Im Jahr 2015 gab die Bundesregierung laut vorläufigen Zahlen grünes Licht für Rüstungsexporte im Umfang von rund 19 Millionen Euro. "Angesichts der andauernden Menschenrechtsverletzungen des ägyptischen Militärs und der Sicherheitskräfte sind weitere Rüstungsexporte aus Deutschland das falsche Signal", sagte Mathias John, Amnesty-Rüstungsexperte. Die Bundesregierung sei stattdessen gefordert, deutlich für ein Ende der Menschenrechtsverletzungen einzutreten.

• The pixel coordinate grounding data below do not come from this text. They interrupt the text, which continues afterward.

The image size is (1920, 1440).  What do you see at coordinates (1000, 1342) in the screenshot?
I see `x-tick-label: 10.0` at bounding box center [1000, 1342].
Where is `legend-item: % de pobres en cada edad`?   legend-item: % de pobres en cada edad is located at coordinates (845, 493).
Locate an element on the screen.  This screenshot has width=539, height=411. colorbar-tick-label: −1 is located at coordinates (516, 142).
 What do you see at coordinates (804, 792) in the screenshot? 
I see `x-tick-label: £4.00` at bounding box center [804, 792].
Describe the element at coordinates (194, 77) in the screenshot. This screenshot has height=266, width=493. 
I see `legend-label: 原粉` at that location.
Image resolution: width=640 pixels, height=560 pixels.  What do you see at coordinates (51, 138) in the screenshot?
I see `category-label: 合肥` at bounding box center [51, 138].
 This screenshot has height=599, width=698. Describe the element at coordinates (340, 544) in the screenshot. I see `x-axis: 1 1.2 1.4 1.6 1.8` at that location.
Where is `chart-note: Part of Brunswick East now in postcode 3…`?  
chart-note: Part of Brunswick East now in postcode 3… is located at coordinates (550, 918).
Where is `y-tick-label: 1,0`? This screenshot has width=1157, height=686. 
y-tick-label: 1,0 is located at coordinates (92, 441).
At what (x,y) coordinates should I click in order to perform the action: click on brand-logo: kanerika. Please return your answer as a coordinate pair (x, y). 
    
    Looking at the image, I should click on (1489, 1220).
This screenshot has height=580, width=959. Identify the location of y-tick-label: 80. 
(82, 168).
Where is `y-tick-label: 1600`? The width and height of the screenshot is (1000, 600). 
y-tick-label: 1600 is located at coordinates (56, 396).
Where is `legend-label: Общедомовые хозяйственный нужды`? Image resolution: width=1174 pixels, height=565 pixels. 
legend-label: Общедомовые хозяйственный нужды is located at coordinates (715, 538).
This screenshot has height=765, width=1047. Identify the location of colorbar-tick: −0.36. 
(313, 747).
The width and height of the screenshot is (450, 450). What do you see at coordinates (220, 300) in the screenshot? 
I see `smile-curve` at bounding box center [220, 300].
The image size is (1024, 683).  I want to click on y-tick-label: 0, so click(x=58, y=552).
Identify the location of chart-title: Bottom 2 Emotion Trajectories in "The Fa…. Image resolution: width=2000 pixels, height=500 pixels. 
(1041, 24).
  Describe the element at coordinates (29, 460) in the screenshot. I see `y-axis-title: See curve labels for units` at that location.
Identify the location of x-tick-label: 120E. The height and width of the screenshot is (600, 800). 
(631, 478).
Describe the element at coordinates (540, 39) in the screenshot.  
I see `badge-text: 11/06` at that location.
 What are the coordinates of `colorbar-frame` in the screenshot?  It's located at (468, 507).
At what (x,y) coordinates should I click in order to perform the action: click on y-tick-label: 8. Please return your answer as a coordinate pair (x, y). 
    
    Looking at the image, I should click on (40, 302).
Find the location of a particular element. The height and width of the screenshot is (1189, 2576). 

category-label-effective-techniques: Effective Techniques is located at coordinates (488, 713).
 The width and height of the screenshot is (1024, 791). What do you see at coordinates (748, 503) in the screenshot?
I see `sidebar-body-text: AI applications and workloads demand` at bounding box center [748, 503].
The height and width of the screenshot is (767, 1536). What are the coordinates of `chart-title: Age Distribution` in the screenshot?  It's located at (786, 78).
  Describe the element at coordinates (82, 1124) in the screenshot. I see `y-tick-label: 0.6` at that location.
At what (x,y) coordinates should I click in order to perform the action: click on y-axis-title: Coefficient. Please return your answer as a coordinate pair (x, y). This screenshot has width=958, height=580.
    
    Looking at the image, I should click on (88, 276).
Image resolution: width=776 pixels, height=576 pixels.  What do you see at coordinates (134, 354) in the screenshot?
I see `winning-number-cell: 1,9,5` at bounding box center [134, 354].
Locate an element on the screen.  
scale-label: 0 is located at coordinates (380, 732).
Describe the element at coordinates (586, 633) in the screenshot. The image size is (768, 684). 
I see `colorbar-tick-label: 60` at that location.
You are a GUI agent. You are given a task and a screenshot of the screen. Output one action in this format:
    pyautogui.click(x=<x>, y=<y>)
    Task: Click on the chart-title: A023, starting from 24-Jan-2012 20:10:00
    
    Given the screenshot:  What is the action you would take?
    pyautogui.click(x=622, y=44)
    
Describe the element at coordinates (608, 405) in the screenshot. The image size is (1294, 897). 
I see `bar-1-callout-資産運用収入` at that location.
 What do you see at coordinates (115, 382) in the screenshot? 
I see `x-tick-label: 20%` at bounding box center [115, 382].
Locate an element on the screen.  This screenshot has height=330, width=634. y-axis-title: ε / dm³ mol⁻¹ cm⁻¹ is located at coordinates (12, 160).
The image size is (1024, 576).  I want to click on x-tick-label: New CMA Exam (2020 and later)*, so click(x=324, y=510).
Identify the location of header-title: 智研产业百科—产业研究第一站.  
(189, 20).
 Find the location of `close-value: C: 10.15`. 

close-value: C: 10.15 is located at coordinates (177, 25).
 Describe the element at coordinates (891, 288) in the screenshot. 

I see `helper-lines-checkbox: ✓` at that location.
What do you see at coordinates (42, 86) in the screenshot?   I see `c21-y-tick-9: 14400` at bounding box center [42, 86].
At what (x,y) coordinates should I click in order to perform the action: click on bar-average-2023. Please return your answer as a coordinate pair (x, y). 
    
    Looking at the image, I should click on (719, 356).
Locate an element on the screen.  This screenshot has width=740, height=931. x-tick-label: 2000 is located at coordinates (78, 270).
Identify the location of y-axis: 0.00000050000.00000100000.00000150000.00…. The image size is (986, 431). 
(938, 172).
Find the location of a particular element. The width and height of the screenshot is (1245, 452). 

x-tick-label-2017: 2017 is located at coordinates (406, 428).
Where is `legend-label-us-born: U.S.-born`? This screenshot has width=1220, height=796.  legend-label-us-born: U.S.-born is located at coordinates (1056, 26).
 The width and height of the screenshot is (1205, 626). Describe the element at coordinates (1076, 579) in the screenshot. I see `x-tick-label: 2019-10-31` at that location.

"Die Ausfuhr von Rüstungsgütern nach Ägypten, mit denen die Bevölkerung weiter unterdrückt werden kann, missachtet nicht nur den gemeinsamen Standpunkt der EU zu Rüstungsexporten, sondern verstößt auch gegen den internationalen Waffenhandelsvertrag, dem die meisten EU-Mitgliedsstaaten beigetreten sind", so John weiter.

Gabriel lobt Al-Sisi

Bei seinem jüngsten Besuch in Ägypten Mitte April hatte Bundeswirtschaftsminister Sigmar Gabriel keinen Hehl daraus gemacht, dass Deutschland mit Ägypten gerne Geschäfte macht – auch im Rüstungsbereich. 100 Unternehmensvertreter begleiteten den SPD-Vorsitzenden auf seinem zweitägigen Trip an den Nil, darunter Anlagenbauer, Energieexperten und auch Rüstungsvertreter. Später auf einer Pressekonferenz lobte er Al-Sisi: "Sie haben einen beeindruckenden Präsidenten", sagte Gabriel.

2011 hatten Hunderttausende Ägypter mit ihren Protesten den langjährigen Machthaber Hosni Mubarak aus dem Amt vertrieben. Um einen erneuten Aufstand gegen den vom Militär gelenkten Machtapparat gar nicht erst aufkommen zu lassen, geht Abdel Fattah al-Sissi rigoros gegen Andersdenkende vor.